Vincenzo Crea stars as Giulio, the wealthy son of a businesswoman sent to an Italian boarding school as a result of having a toxic personal cocktail: parental neglect and dangerous behaviour. It’s a secluded, regimented place where phones can only be used for a few hours a day, pupils are in extreme competition with one another, and hazing reaches peak levels of cruelty. Here, he makes friends with Edoardo, a loud, cool kid hailing from Berlin who teaches him how to be more assertive, fun-loving, and adventurous. Together, they discover a secret route out of the school’s compound that students can traverse without being caught – leading to a seedy nightlife paradise in the middle of the woods. All too soon however, both boys find themselves caught up in power-plays, conspiracy, and sinister spectral activity that suggests nothing is as it seems.
risky, unpredictable, and honest in ways that I didn’t expect
And there, above, is the key strength in Andrea De Sica’s movie: this story is absolute dynamite. As an audience, we have no idea where it will go. It starts reasonably familiar, wanders for a bit, then falls into a rabbit hole so deep that we don’t crash to the ground until two hours later when the credits roll. We’re enraptured, surprised, and delighted by the sheer inventiveness on display here. What is Children of the Night? Is it a coming of age film; or is it a drama; or is it a thriller; or is it a horror? Hell, maybe it’s even a comedy. This unwillingness to conform makes the final result paradoxically reflect the undefinable nature of life itself, even through its own pristine, Refn-esque artifice.

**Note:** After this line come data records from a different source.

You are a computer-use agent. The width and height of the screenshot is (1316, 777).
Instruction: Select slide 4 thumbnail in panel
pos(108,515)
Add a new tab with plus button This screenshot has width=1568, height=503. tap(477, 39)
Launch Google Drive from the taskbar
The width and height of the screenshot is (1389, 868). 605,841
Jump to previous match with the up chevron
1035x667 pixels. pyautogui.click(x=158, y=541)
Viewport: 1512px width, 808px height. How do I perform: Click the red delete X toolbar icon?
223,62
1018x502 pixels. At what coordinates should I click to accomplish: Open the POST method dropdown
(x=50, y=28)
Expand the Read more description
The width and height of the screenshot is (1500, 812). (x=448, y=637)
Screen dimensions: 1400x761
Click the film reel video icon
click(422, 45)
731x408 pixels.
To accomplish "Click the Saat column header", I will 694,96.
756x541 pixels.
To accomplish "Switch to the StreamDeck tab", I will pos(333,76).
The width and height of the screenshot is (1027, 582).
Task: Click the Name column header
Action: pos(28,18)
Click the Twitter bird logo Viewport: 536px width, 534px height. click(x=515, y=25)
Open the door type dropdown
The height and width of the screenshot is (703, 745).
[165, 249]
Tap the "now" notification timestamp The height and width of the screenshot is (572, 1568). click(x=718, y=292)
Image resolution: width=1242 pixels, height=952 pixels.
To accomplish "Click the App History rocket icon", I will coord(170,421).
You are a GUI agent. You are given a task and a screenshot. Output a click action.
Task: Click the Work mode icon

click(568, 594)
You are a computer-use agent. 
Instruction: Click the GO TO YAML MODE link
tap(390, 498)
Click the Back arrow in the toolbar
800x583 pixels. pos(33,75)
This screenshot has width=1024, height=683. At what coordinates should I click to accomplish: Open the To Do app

But as if this wasn’t already good enough, Children of the Night proceeds to layer on shades of Giallo and Italo-Disco like it’s nobody’s business. De Sica crafted much of the film’s music himself, using a synthesiser he bought specifically for the purpose. It absolutely smells like vintage Carpenter, and in all the right ways: beautifully tacky, head-bangingly catchy, and exuding a neon coolness that’s quite simply infectious. Other scenes are punctuated by sharp forays into modern Italo-Disco, and even at one point an Opera-esque flash of style that’s enough to send shivers down your spine because of sheer stylistic perfection and absurdity alone. Likewise, the lighting is consistently stunning: Wes Anderson pastels illuminated by blinding bright white during the day, and then the throbbing neon of vintage horror at night.
It’s an intoxicating, head-bobbing, ludicrous trip into a universe not so far gone from our own. In general, I dislike ‘coming of age’ movies. They’re overly saccharine, and usually petty predictable even if they think otherwise. This is the exact opposite of all those conventions: risky, unpredictable, and honest in ways that I didn’t expect; it’s also possessed of a particular mystery that fills the action with an ambiguous fog that keeps the audience from seeing what’s coming next; and, most importantly, it’s engaging. Despite the ludicrous conceits Children of the Night manages to find itself in, the action never strays far enough from reality that we lose contact with our main characters: it’s a stunning tour de force, demonstrating how the audience can be played like frogs in a pan of water: by the time we realise it’s boiling, it’s already too late.
checking this one out shouldn’t be a hard decision
There are, in the end, too many similarities to other works, particularly The Shining, for me to feel comfortable with slapping on a perfect 5. When Children of the Night begins, viewers may feel deep connections to Kubrickian symmetry. When they first see the boarding school, they may conclude it has shades of The Overlook Hotel. When they begin to work out what is happening to Giulio, they may conclude that it has similarities to what happened to Jack Torrance. And by the time our two heroes find an abandoned hallway in the roof, populated by memories of the past, it’s hard not to feel a little let down by the commitment to aping another film – as appropriate and stunning as that may be for the purposes of the story.
So yeah, I’m a hypocrite. To those that tell me ‘originality is dead’, I give you Children of the Night. However, I’m also docking a star from it on the basis that it’s too derivative. But, hey, life’s complicated; checking this one out shouldn’t be a hard decision.